Certains modèles ont 700 milliards de paramètres, d'autres 7 milliards. Le coût de certains peut être d'un centime par milliard de tokens, tandis que d'autres peuvent coûter plusieurs dollars pour le même nombre. C'est pourquoi Bedrock (l'environnement d'IA disponible sur le cloud d'Amazon, ndlr), propose une grande variété de modèles pour permettre aux clients d'expérimenter et d'évaluer le rapport qualité-prix en mode serverless.

C'est là l'un de vos principaux différenciateurs par rapport à vos concurrents, n'est-ce pas ?

Il y a deux façons d'aborder la question : si vous vous concentrez sur vos concurrents, vous n'accompagnez pas vos clients. Or, vous devez vous concentrer sur vos clients.

Les clients sont submergés par le nombre de modèles qui arrivent chaque semaine, ils cherchent donc un partenaire de confiance. Nous souhaitons les aider à naviguer au sein de cette offre, les nouvelles versions, plus grandes ou plus petites, les différentes langues supportées, culturellement adaptées ou non. C'est l'objectif de Bedrock, et cela reflète notre approche centrée sur le client dans un domaine où l'on ne sait pas exactement comment la technologie va évoluer.

Nous collaborons avec de nombreux partenaires, y compris des partenaires français comme Hugging Face, Mistral et d'autres. Via Bedrock, vous pouvez comparer DeepSeek à Mistral, ou encore comparer les capacités de codage de Claude à celles d'autres outils.
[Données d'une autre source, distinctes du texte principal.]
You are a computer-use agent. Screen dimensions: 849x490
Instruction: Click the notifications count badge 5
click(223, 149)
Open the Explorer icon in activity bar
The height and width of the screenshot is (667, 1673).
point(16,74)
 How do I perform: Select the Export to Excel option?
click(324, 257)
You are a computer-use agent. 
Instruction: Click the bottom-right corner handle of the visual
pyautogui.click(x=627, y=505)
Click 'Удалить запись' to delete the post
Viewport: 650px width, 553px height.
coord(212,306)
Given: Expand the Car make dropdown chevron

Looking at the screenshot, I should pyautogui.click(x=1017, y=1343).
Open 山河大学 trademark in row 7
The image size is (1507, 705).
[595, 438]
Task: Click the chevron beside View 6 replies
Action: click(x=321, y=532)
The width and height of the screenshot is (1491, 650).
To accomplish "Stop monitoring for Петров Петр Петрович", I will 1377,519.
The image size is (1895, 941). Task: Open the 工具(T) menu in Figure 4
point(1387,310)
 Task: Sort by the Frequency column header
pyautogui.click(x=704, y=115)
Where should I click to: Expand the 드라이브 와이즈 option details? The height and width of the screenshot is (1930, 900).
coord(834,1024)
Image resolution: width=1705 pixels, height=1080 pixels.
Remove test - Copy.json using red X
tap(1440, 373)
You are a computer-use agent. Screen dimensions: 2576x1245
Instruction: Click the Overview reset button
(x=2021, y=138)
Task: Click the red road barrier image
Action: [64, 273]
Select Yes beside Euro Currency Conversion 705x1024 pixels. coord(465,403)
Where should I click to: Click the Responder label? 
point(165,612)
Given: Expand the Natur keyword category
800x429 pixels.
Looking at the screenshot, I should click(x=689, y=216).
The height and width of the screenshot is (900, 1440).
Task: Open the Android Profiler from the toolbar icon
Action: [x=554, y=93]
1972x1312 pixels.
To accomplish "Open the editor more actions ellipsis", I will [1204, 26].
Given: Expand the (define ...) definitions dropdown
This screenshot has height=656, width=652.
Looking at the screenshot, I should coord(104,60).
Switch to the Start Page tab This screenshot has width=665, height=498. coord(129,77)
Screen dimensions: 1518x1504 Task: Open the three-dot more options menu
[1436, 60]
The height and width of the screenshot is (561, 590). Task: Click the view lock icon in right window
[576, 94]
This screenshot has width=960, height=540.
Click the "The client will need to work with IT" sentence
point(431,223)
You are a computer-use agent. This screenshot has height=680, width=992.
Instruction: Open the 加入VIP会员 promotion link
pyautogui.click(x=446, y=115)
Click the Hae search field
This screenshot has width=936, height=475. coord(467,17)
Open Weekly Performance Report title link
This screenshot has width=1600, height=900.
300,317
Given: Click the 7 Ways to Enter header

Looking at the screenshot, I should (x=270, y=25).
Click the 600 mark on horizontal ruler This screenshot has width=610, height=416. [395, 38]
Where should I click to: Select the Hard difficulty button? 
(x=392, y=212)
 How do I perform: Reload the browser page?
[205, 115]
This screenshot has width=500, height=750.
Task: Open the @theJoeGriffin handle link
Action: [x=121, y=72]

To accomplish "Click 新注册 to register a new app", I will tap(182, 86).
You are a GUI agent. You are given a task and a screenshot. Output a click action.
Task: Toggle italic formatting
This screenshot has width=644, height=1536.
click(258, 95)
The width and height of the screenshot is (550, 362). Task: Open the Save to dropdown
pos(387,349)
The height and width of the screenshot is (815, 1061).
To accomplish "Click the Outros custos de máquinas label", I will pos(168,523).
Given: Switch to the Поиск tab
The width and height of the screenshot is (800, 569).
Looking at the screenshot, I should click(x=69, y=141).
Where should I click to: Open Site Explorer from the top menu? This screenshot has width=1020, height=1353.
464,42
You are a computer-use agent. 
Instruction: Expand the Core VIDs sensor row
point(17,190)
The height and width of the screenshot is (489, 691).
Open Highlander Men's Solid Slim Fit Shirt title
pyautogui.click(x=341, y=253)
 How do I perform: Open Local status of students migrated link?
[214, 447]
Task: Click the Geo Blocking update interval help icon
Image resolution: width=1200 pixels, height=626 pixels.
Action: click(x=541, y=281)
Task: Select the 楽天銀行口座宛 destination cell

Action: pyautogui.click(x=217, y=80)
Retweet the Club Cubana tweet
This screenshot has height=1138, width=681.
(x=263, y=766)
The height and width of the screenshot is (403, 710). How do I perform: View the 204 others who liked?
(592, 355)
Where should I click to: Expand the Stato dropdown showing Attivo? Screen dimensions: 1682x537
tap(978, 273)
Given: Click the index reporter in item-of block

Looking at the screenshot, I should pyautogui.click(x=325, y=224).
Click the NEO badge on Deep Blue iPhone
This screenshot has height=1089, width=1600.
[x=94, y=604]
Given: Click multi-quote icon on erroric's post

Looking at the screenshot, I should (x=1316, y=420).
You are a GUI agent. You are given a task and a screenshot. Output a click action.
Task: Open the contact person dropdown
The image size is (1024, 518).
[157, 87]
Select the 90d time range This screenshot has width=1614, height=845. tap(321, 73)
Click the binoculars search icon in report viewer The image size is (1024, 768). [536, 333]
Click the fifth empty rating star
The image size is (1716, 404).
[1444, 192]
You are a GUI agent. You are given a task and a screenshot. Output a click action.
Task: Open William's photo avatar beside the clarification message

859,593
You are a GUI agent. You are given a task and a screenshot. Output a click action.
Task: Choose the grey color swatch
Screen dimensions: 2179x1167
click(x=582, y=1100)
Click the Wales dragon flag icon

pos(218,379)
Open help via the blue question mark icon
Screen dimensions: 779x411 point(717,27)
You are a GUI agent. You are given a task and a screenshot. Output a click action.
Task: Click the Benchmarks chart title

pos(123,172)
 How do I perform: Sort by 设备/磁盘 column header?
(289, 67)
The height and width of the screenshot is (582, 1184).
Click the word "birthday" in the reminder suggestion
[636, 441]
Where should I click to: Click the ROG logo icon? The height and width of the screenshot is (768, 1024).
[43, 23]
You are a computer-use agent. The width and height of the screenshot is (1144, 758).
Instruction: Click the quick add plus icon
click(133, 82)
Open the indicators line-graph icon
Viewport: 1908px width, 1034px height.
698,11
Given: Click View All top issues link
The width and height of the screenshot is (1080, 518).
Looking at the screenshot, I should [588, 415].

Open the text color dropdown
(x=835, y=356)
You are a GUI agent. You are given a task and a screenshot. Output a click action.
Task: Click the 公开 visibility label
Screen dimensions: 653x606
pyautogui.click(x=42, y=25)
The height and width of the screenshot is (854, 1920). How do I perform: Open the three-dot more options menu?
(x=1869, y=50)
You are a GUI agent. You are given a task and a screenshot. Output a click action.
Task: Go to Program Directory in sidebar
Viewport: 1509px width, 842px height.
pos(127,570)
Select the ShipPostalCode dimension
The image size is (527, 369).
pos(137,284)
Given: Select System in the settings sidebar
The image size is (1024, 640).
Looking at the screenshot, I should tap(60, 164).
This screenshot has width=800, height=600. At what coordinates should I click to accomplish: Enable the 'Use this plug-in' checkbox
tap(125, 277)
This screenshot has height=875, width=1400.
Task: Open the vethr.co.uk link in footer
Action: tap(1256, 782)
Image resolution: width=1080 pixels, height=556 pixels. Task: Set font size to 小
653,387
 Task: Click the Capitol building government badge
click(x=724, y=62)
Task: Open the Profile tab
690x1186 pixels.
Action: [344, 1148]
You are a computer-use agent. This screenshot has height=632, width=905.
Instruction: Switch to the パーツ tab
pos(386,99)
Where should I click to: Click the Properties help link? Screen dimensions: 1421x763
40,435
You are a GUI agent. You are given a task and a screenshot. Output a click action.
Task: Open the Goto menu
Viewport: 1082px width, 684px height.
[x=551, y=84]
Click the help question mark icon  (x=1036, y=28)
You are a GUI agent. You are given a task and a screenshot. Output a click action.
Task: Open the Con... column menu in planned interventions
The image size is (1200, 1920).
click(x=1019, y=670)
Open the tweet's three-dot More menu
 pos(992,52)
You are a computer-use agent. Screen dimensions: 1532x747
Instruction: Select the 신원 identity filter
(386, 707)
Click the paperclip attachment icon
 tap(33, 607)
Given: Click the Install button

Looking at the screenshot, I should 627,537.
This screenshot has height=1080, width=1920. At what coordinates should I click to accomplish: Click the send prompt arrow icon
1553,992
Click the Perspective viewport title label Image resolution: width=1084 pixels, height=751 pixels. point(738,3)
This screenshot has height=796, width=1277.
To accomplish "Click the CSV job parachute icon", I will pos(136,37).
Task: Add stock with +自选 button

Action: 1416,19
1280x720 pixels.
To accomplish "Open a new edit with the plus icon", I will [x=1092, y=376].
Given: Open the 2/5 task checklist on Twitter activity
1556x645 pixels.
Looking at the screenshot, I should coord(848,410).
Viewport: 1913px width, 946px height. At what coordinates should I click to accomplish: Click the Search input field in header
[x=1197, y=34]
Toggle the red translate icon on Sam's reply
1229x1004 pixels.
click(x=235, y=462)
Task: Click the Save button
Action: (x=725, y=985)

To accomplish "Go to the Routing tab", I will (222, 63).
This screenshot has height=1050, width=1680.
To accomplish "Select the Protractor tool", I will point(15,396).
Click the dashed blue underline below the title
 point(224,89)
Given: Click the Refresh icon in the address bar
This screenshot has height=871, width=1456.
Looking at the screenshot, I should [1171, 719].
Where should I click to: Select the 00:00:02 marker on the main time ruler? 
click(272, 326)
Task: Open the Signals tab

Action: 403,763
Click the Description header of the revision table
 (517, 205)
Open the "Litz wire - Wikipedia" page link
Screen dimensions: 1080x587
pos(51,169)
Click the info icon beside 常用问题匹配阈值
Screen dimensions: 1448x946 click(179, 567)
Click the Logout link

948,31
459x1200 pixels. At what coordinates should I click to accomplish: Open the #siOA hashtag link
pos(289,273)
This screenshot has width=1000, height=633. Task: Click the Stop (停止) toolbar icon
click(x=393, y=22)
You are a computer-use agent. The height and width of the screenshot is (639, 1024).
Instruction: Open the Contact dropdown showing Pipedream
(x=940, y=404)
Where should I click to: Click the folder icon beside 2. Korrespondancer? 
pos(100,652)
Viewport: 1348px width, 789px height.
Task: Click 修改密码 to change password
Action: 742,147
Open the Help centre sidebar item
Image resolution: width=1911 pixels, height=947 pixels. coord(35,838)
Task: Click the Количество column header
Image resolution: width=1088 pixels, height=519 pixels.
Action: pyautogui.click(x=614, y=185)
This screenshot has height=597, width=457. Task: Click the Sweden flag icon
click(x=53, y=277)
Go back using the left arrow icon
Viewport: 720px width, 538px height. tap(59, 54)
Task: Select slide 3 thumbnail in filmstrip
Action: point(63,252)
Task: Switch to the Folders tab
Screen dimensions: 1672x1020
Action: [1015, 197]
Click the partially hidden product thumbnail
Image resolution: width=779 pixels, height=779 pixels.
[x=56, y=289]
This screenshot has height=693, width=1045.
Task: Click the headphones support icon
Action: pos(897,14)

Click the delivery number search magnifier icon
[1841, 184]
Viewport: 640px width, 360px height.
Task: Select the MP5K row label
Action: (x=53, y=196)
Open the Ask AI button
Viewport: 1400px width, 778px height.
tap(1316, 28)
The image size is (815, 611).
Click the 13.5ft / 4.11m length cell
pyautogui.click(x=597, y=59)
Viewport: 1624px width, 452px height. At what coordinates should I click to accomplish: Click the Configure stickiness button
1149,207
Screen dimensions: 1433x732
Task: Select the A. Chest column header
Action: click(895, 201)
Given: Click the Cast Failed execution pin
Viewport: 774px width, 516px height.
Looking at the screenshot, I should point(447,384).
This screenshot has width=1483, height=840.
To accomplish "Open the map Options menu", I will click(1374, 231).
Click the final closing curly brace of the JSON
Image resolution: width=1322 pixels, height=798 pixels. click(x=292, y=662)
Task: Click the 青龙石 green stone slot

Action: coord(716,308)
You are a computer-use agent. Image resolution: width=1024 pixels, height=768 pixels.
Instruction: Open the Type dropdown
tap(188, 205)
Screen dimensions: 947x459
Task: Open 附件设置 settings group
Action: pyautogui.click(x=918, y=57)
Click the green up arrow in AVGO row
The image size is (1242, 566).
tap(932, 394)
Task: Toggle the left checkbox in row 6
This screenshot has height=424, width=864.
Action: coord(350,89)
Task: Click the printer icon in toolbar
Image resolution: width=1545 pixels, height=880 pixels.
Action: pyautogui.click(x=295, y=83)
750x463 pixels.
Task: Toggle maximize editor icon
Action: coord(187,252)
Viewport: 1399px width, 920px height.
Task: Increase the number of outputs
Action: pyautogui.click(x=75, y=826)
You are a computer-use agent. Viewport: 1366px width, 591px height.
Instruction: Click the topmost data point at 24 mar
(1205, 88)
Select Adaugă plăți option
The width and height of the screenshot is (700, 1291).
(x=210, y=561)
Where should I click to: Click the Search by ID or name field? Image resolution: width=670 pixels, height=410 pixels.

Werner Vogels est directeur technologique (chief technology officer) chez Amazon. Il est l'un des pionniers de l'approche d'Amazon en matière de cloud computing. Avant de rejoindre Amazon en 2004, Werner Vogels était chercheur en systèmes distribués à l'université Cornell. Il est titulaire d'un doctorat de la Vrije Universiteit d'Amsterdam et est l'auteur de nombreux articles sur les technologies de systèmes distribués pour l'informatique d'entreprise.